Liberal head-explosion alert: ‘It’s true — corporations are people’

One of my all-time favorite CEOs, Jack Welch, and his wife Suzy, have written a classic on WSJ.com: ”It’s True—Corporations Are People.” Enjoy!

Here’s a new party trick. Want to be accused of being a member of a satanic cult? Like to be called the kind of person who would steal candy from a child, or harm a puppy and start a forest fire—all in the same day? Do you want to be described as evil, heartless and stupid?

Then just do this: Offhandedly mention in public that you agree with Mitt Romney—and that, yeah, you think corporations are people.

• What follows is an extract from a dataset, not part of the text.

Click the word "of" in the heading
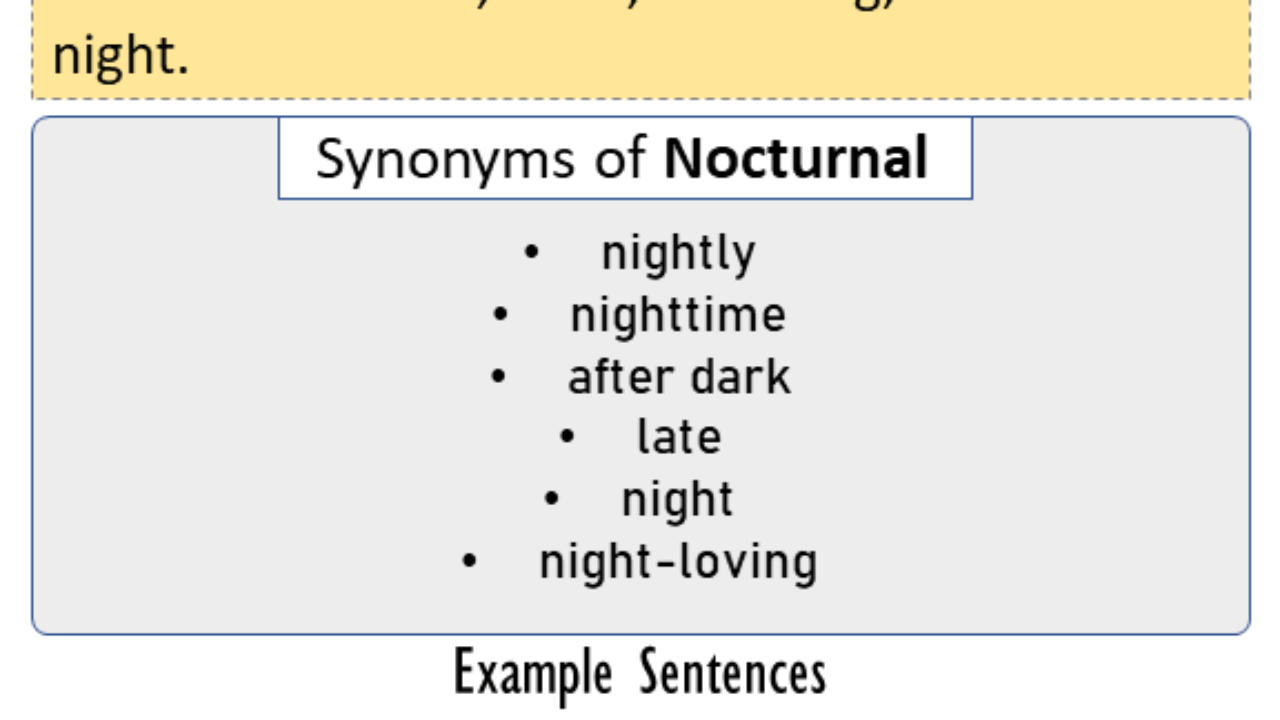The image size is (1280, 720). (621, 159)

Oh, how that notion sets some people right off their rockers! Take, for instance, the scene last month when senatorial candidate Elizabeth Warren introduced President Obama at a big fundraiser in Boston:

“Mitt Romney tells us, in his own words, he believes corporations are people. No, Mitt, corporations are NOT people,” she pronounced. “People have hearts. They have kids. They get jobs. They get sick. They love and they cry and they dance. They live and they die. Learn the difference.” The audience went wild.

What nonsense.

Of course corporations are people. What else would they be? Buildings don’t hire people. Buildings don’t design cars that run on electricity or discover DNA-based drug therapies that target cancer cells in ways our parents could never imagine.

Buildings don’t show up at a customer’s factory and say, “We won’t leave until we solve your inventory problem.” Buildings don’t encourage their employees to mentor inner-city kids in math and science. Buildings don’t fund homeless shelters in Boston or health clinics in Rwanda. People do.

Corporations are people working together toward a shared goal, just as hospitals, schools, farms, restaurants, ballparks and museums are. Yes, the people who invest in, manage and work for corporations are there to make a profit. And yes, corporations may employ some bureaucrats, jerks, cheapskates and even nefarious criminals.

But most individuals working in corporations are regular people, people just like you and your friends and neighbors. People who want to make a living and want to make a difference. […]

Whenever I had to navigate regulatory language I was always intrigued that the writers made a point of defining what a “person” was for the purpose of the law. A ‘natural’ person was a human being; but a ‘person’ could be both a human being being and an entity such as a corporation. Go figure. I guess the brainless Dems should look into reg writing and put a stop to that evil practice.